Here we see the increase in Western Australia in recent years. Also Victoria’s strong increas in Q1 and Q4 but not in the other quarters.

2.6 Scatterplots

The above plots are used to explore individual time series. Scatterplots can explore the relationship between two time series.

The following shows half-hourly electricity demand and temperature for 2014 in Victoria Australia.

vic_elec |>
  filter(year(Time) == 2014) |>
  autoplot(Demand) +
  labs(y = "GW",
       title = "Half-hourly electricity demand: Victoria")

vic_elec |>
  filter(year(Time) == 2014) |>
  autoplot(Temperature) +
  labs(
    y = "Degrees Celsius",
    title = "Half-hourly temperatures: Melbourne, Australia"
  )

vic_elec |>
  filter(year(Time) == 2014) |>
  ggplot(aes(x = Temperature, y = Demand)) +
  geom_point() +
  labs(x = "Temperature (degrees Celsius)",
       y = "Electricity demand")

This shows a high demand when temperatures are high as well as when they are low.

Correlation

The correlation coefficients measure the strength of the linear relationship between two variables.

\[ r = \frac{\sum (x_{t} - \bar{x})(y_{t}-\bar{y})}{\sqrt{\sum(x_{t}-\bar{x})^2}\sqrt{\sum(y_{t}-\bar{y})^2}} \]

for \(r\) between -1 and 1.

The correlation coefficient only measures the strenght of the linear relationship.

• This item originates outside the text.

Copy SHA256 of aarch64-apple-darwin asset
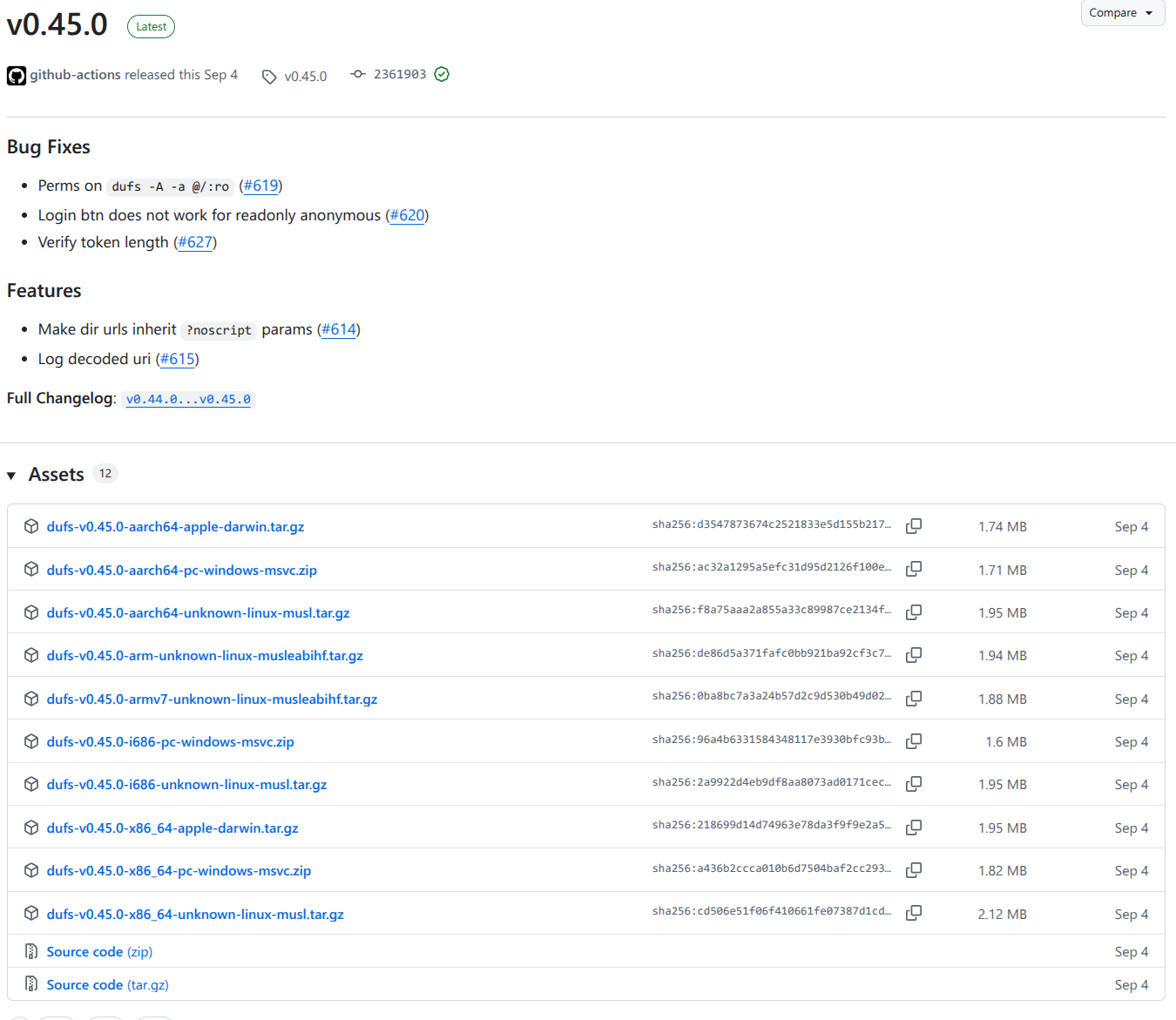This screenshot has width=1176, height=1020. [913, 526]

These plots all have correlation coefficients of 0.82 but have very different relationships. Plots are important. Do not rely on correlation values alone.

Scatterplot matrices

A useful starting point is to plot each variable agains each other variable.

visitors <- tourism |>
  group_by(State) |>
  summarise(Trips = sum(Trips))
visitors |>
  ggplot(aes(x = Quarter, y = Trips)) +
  geom_line() +
  facet_grid(vars(State), scales = "free_y") +
  labs(title = "Australian domestic tourism",
       y= "Overnight trips ('000)")

visitors |>
  pivot_wider(values_from=Trips, names_from=State) |>
  GGally::ggpairs(columns = 2:9)
## Registered S3 method overwritten by 'GGally':
##   method from   
##   +.gg   ggplot2

2.7 Lag plots

recent_production <- aus_production |>
  filter(year(Quarter) >= 2000)
recent_production |>
  gg_lag(Beer, geom = "point") +
  labs(x = "lag(Beer, k)")

Note the strong positive relationship at lags 4 and 8 reflecting seasonality. The strong negative correlations in lags 2 and 6 reflect peaks in Q4 being plotted against troughs in Q2.

2.8 Autocorrelation

Autocorrelation measures the linear relationship between lagged values of a time series.

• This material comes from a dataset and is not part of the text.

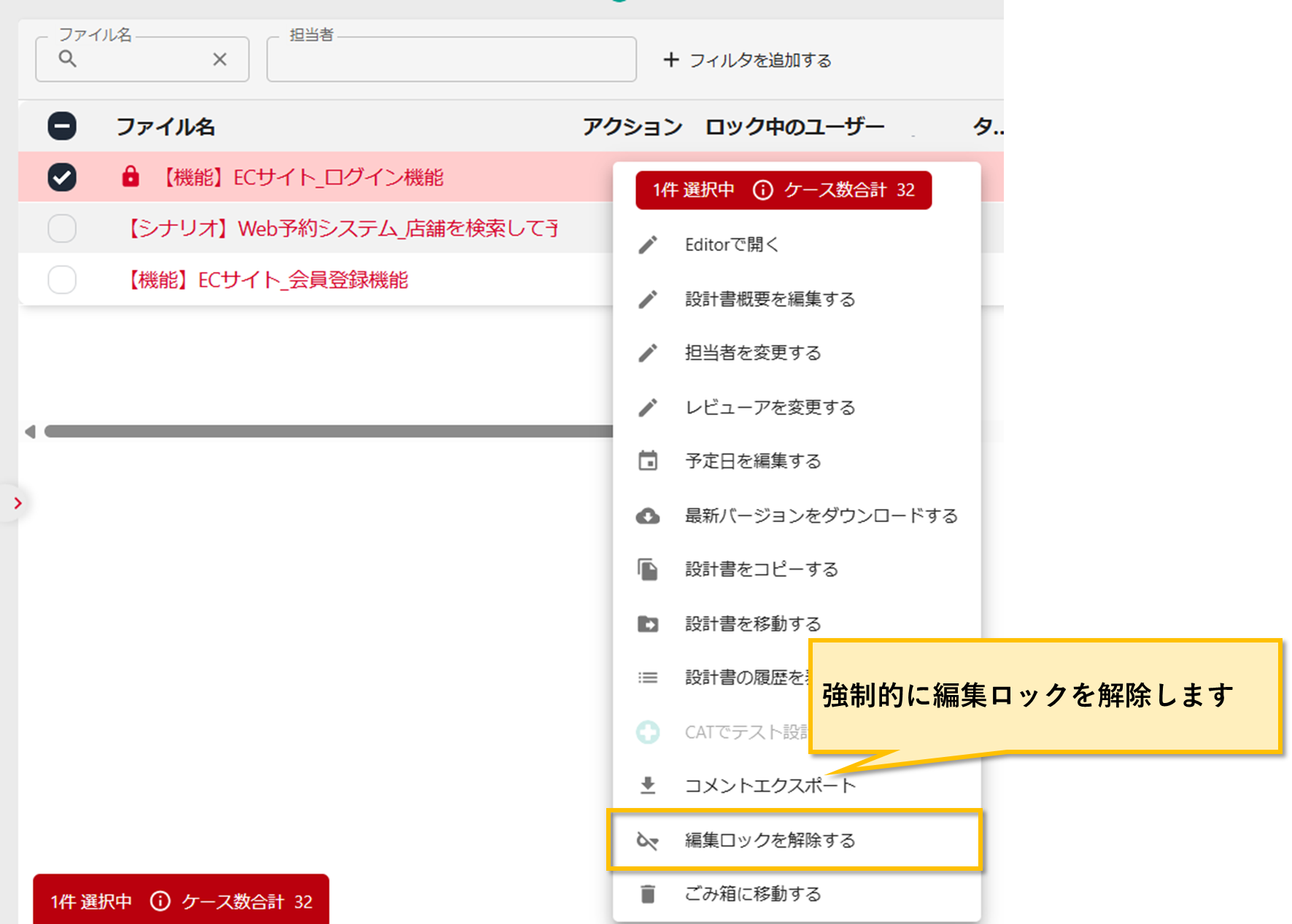1292x924 pixels.
Task: Open the 【機能】ECサイト_会員登録機能 file link
Action: point(268,280)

There are several autocorrelation coefficients corresponding to each panel in the lag plots. Eg. \(r_1\) measures the relationship between \(y_t\) and \(y_{t-1}\), \(r_2\) for \(y_t\) and \(y_{t-2}\), etc.

\[ r_{k} = \frac{\sum\limits_{t=k+1}^T (y_{t}-\bar{y})(y_{t-k}-\bar{y})} {\sum\limits_{t=1}^T (y_{t}-\bar{y})^2} \]

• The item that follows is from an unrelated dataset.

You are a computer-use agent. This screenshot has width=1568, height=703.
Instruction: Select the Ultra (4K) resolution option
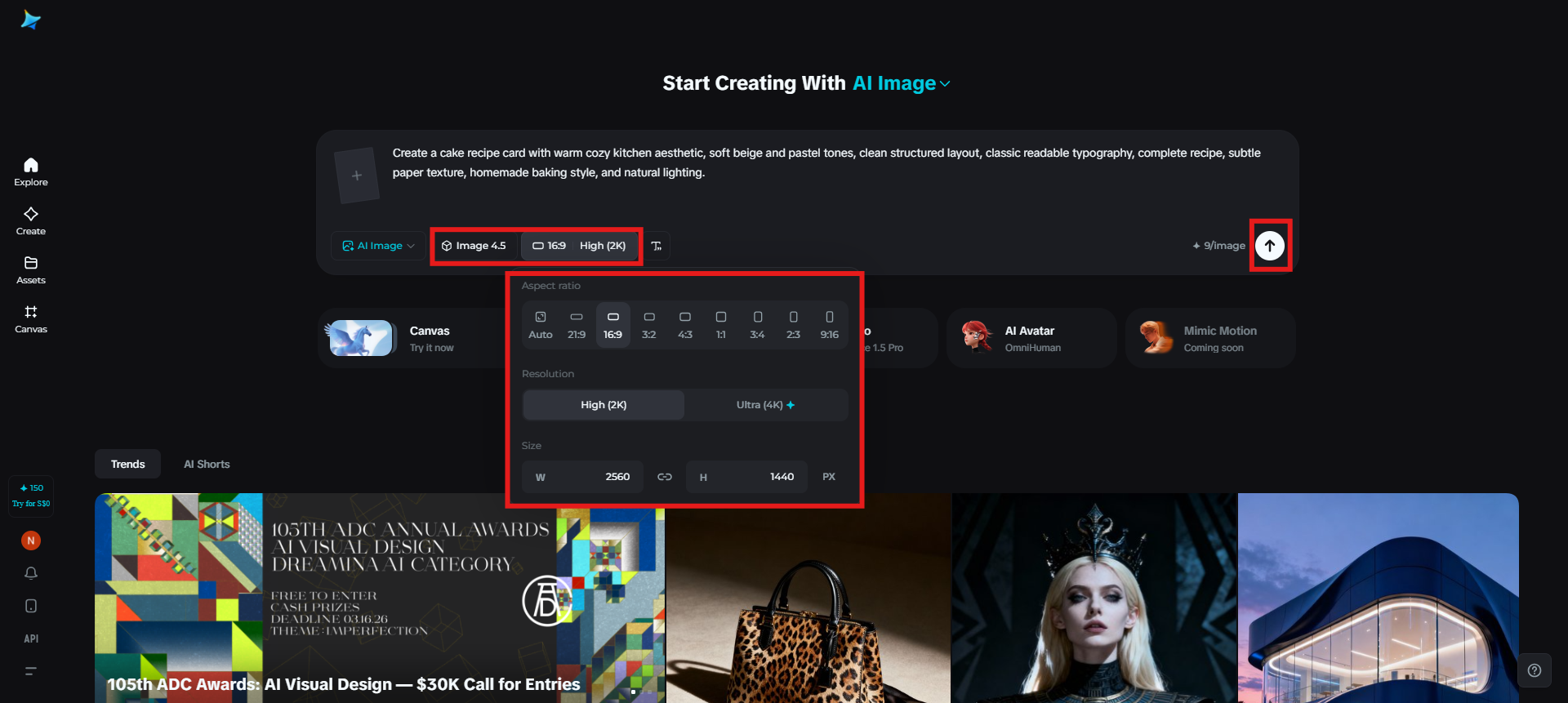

where \(T\) is the length of the time series. The autocorrelation function ACF() can be used to compute the coefficients.

recent_production |> ACF(Beer, lag_max = 9)

The acf column contains \(r_1, r_2,\dots,r_9\). We can plot these with a correlogram.

recent_production |>
  ACF(Beer) |>
  autoplot() + labs(title = "Australian beer production")

Trend and seasonality in ACF plots

For data with a trend there is strong autocorrelation for small lags because observations near in time are also near in value. Therefore the ACF will ususally show positive values which slowly decrease as the lags increase.

When data are seasonal the autocorrelation will be larger for seasonal lags (multiples of the seasonal period).

a10 is an example of a time series with both seasonal and trend components.

a10 |>
  ACF(Cost, lag_max = 48) |>
  autoplot() +
  labs(title = "Australian antidiabetic drug sales")

2.9 White noise

White noise refers to data with no autocorrelation

set.seed(30)
y <- tsibble(sample = 1:50, 
             wn = rnorm(50), 
             index = sample)
y |> autoplot(wn) + labs(title = "White noise", y = "")

y |>
  ACF(wn) |>
  autoplot() + labs(title = "White noise")

For white noise each autocorrelation value should be close to zero. More specifically 95% of the spikes should lie within \(\pm 2/\sqrt{T}\) where \(T\) is the length of the time series. If one or more large spikes or more than 5% of spikes lie outside the 95% bounds it is probably not pure white noise.